固定資産につきましては、4,793百万円となり、前連結会計年度末の4,079百万円から714百万円の増加となりました。これは、有形固定資産が182百万円増加、無形固定資産が488百万円増加、投資その他の資産が43百万円増加したためであります。

 

(負債)

当第1四半期連結会計期間末の負債は、6,383百万円となり、前連結会計年度末の4,962百万円から1,420百万円の増加となりました。

流動負債につきましては、3,446百万円となり、前連結会計年度末の2,427百万円から1,018百万円の増加となりました。これは、主に短期借入金が1,050百万円増加、未払金が25百万円減少、未払法人税等が23百万円増加したためであります。

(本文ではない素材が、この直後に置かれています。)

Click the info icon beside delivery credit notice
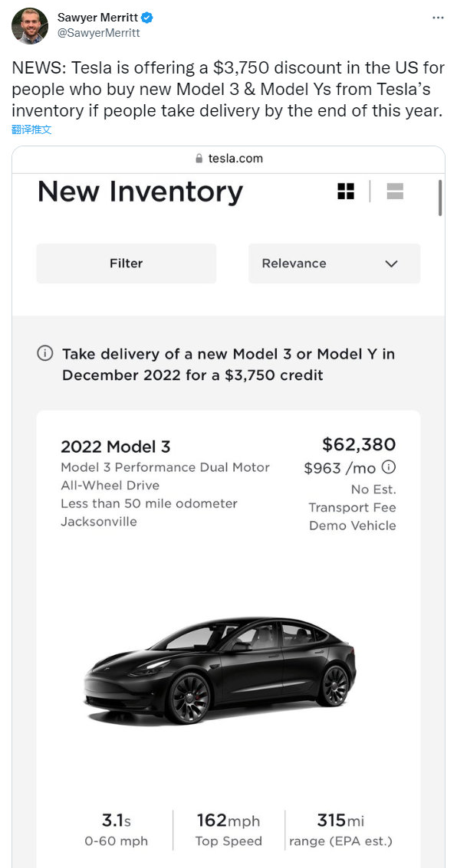The height and width of the screenshot is (868, 457). pyautogui.click(x=45, y=353)
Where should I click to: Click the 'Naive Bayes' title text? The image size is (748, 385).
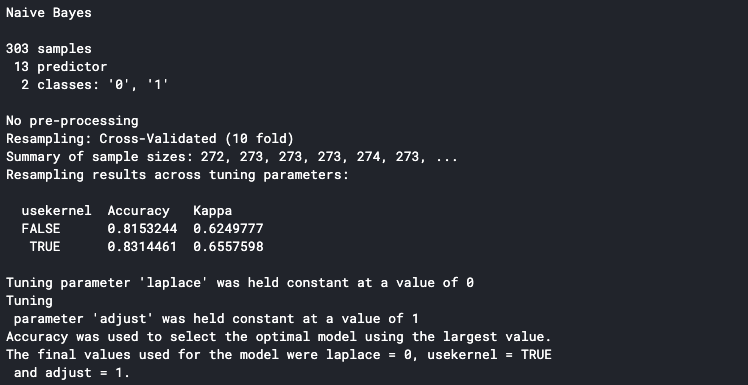coord(49,13)
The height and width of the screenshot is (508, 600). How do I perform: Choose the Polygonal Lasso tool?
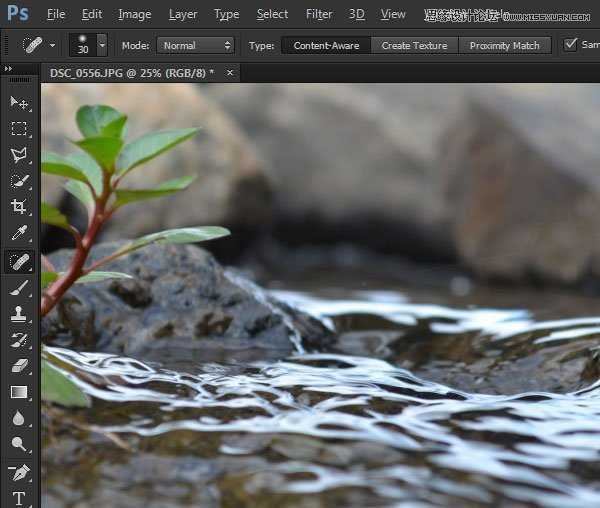(x=19, y=155)
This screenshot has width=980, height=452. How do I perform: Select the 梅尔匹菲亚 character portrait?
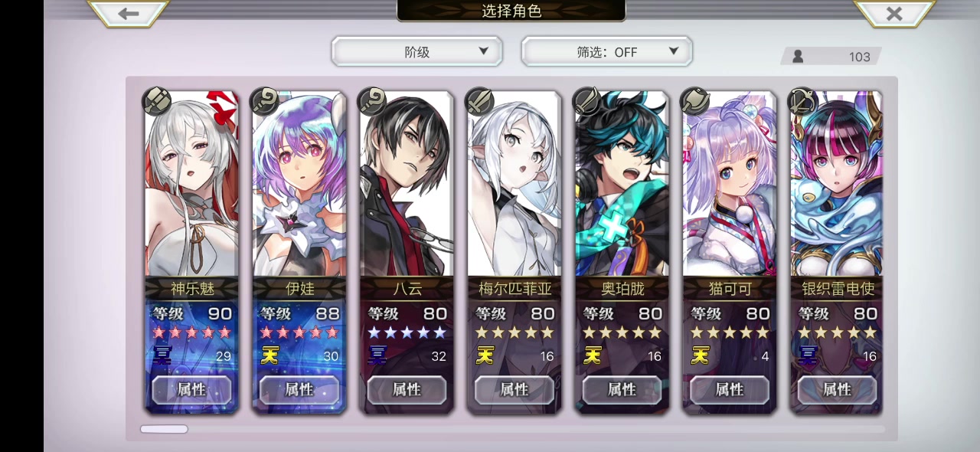pos(515,184)
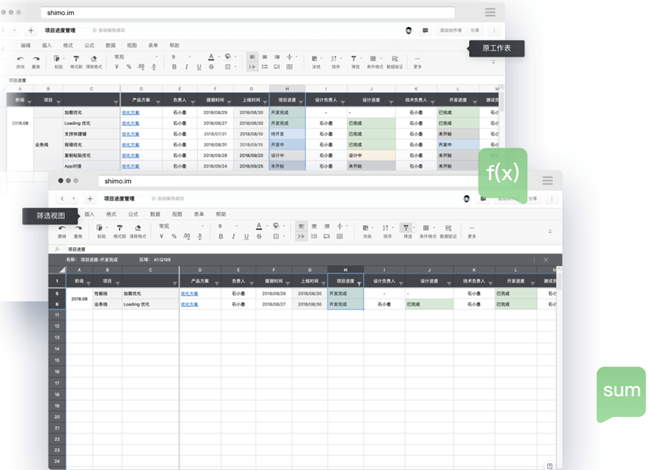Click the redo icon in the front window toolbar
The width and height of the screenshot is (649, 470).
point(80,227)
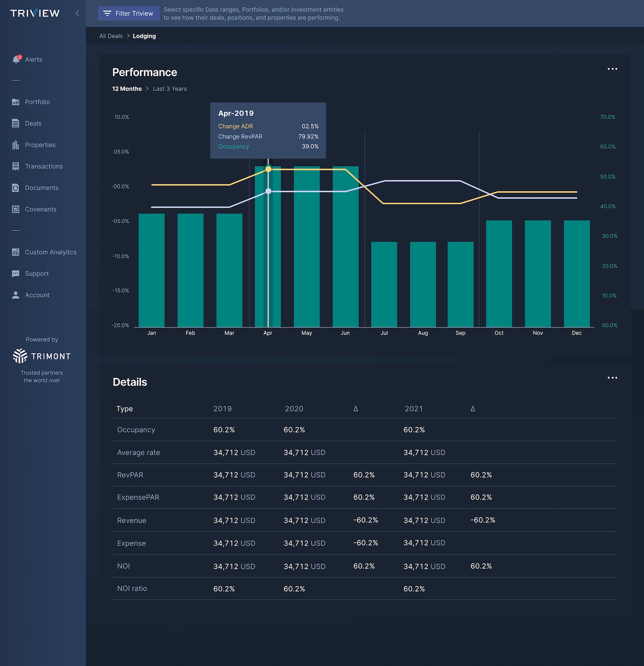The height and width of the screenshot is (666, 644).
Task: Click the Support chat icon
Action: pyautogui.click(x=15, y=274)
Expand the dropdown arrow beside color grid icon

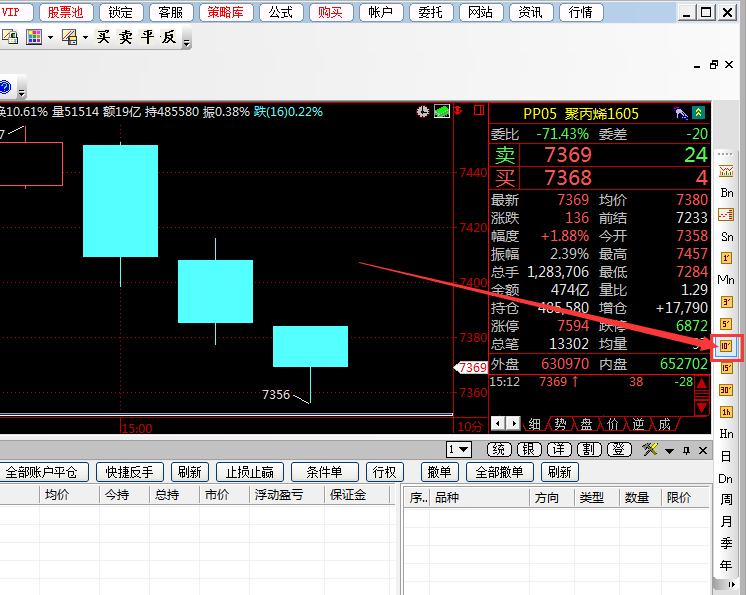pos(51,38)
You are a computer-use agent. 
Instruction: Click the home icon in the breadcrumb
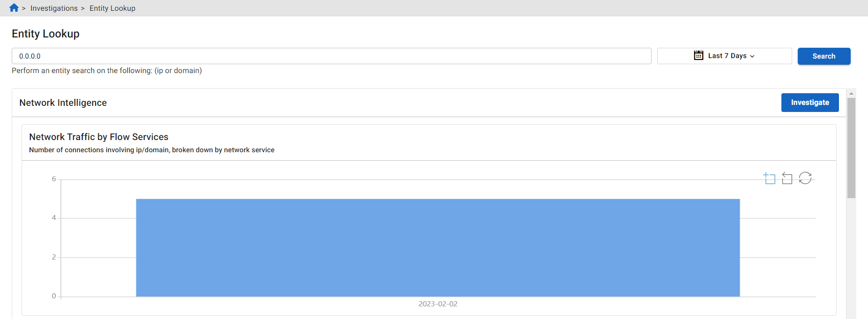(14, 7)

固定負債につきましては、2,937百万円となり、前連結会計年度末の2,535百万円から402百万円の増加となりました。これは、主に長期借入金が409百万円増加、繰延税金負債が6百万円減少したためであります。

 

(純資産)

 当第1四半期連結会計期間末の純資産は、2,313百万円となり、前連結会計年度末の2,331百万円から17百万円の減少となりました。これは、主に自己株式の取得により自己株式が37百万円増加、親会社株主に帰属する四半期純利益の計上による利益剰余金が19百万円増加したためであります。

 

(3)会計上の見積り及び当該見積りに用いた仮定

 前事業年度の有価証券報告書に記載した「経営者による財政状態、経営成績及びキャッシュ・フローの状況の分析」中の会計上の見積り及び当該見積りに用いた仮定の記載について重要な変更はありません。

 

(4)経営方針・経営戦略等

 当第1四半期連結累計期間において、当社グループの経営方針・経営戦略等もしくは指標等について重要な変更はありません。

 

(5)優先的に対処すべき事業上及び財務上の課題

 当第1四半期連結累計期間において、当社グループが優先的に対処すべき事業上及び財務上の課題について重要な変更はありません。

 

(6)研究開発活動

 該当事項はありません。

 

3【経営上の重要な契約等】

 当社は、2022年1月20日開催の取締役会において株式会社フォルテの株式を取得し、子会社化することについて決議し、2022年1月31日付で全株式の取得を完了しております。

詳細につきましては、「第4 経理の状況 1 四半期連結財務諸表 注記事項(企業結合等関係)」をご参照ください。